I am involved in a project aimed to create a transcriptomics analysis framework for regulatory purposes (FDA, OECD, …). We are currently investigating DEG identification. For regulatory purposes, we need to end up with a list of DEGs which is highly reliable and robust (more so than is used in common research). In order to facilitate this, we like to apply more stringent thresholds.

Within the project, a discussion has emerged on WHEN to filter out low-expressed genes. Should this be done before normalization or after? Within EdgeR, there is the filterByExpr function before normalization. However, for DESeq2 independent filtering occurs afterwards.

Therefore, some questions have arisen and I was hoping that you would be able to answer them: - Is the proper way to filter low-expressed genes different between these methods? - Removing low-expressed genes before normalization does have an impact (total read count decreases somewhat, amount of detected genes decrease, variance in the dataset changes, ..). Is this beneficial or detrimental to the reliability/robustness of the obtained DEGs? - What would be you’re advice for making the filtering of low-expressed genes more stringent?

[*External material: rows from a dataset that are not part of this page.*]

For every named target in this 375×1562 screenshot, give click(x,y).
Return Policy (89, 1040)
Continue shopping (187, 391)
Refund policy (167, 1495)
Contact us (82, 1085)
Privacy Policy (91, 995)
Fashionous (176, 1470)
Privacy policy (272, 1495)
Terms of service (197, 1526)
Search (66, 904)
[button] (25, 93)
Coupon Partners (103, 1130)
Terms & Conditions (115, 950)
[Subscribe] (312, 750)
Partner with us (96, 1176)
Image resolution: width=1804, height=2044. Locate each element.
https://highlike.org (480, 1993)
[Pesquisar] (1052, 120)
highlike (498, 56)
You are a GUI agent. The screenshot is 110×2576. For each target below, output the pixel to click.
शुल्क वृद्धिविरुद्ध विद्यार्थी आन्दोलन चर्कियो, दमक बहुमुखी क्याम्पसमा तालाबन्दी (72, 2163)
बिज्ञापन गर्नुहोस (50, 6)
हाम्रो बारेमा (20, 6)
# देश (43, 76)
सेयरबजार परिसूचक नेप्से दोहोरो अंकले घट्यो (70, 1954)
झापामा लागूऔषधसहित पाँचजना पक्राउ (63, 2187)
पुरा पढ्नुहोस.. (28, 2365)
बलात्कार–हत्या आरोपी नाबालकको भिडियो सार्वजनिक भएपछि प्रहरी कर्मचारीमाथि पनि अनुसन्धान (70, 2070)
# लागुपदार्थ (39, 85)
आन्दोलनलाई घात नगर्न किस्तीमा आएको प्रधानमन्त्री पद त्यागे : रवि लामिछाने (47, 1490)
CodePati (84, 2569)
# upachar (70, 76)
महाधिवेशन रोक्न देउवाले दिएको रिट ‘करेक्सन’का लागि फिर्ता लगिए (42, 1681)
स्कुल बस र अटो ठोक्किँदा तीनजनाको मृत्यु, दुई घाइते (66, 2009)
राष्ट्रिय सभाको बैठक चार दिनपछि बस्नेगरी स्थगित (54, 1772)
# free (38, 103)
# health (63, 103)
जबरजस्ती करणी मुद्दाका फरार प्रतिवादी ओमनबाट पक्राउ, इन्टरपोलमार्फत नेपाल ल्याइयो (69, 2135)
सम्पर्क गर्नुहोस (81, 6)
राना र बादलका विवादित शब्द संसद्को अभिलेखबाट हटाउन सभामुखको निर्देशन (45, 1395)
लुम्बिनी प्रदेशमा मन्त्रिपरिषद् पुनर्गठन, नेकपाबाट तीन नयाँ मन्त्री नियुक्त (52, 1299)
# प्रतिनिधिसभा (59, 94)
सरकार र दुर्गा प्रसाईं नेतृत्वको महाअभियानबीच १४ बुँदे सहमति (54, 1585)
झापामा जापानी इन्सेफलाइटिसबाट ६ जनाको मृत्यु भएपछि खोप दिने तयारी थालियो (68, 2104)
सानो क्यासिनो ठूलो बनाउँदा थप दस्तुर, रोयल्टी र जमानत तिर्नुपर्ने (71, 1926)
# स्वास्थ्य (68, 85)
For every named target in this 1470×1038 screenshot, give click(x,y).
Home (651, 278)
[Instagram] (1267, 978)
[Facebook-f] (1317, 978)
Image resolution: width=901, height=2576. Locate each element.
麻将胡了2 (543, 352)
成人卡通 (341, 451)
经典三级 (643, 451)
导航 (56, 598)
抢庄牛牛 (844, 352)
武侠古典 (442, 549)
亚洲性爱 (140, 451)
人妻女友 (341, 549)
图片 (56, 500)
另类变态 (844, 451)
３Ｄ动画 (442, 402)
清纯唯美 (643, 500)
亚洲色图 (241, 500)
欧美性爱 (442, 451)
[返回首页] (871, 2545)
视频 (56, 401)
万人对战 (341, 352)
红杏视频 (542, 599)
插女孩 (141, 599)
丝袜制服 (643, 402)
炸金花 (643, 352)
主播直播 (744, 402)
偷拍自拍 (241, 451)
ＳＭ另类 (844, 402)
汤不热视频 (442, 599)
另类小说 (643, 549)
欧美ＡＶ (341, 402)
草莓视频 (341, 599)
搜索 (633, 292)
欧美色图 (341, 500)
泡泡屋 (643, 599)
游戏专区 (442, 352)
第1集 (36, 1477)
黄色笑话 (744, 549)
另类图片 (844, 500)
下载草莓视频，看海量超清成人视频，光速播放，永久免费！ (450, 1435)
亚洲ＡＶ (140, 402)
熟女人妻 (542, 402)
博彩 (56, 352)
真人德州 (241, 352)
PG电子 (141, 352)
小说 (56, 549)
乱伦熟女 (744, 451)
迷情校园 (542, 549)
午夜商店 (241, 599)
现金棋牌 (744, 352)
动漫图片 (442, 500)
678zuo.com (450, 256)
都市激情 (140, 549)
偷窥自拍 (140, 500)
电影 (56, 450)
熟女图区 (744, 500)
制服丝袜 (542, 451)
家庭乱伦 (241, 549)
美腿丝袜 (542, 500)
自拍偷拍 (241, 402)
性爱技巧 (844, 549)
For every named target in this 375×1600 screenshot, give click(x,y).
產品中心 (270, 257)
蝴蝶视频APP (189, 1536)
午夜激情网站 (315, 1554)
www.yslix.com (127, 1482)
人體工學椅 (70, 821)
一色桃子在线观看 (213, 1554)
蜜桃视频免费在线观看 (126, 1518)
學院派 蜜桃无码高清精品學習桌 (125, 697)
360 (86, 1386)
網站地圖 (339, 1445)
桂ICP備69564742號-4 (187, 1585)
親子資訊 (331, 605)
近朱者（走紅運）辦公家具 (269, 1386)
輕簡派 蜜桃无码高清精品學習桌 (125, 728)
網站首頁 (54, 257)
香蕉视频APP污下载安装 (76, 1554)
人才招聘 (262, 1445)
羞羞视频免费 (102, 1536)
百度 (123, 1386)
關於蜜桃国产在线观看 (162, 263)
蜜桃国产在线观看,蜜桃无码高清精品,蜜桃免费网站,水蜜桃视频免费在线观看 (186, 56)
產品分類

I really hope you can give some information regarding this issue.

Best, Marcha

It is perfectly fine in DESeq2 to filter beforehand. If you know you want to remove lowly expressed genes for robustness across experiments (e.g. the next experiment may have lower depth and not even detect these genes), then you can pre-filter with DESeq2. I'd recommend a filter similar to filterByExpr, such as x or more samples with a count of 10 or more, where you might choose x to be the sample size of the smallest group. And then you can set independentFiltering=FALSE in results(), so that the only filtering that happens is the pre-filter.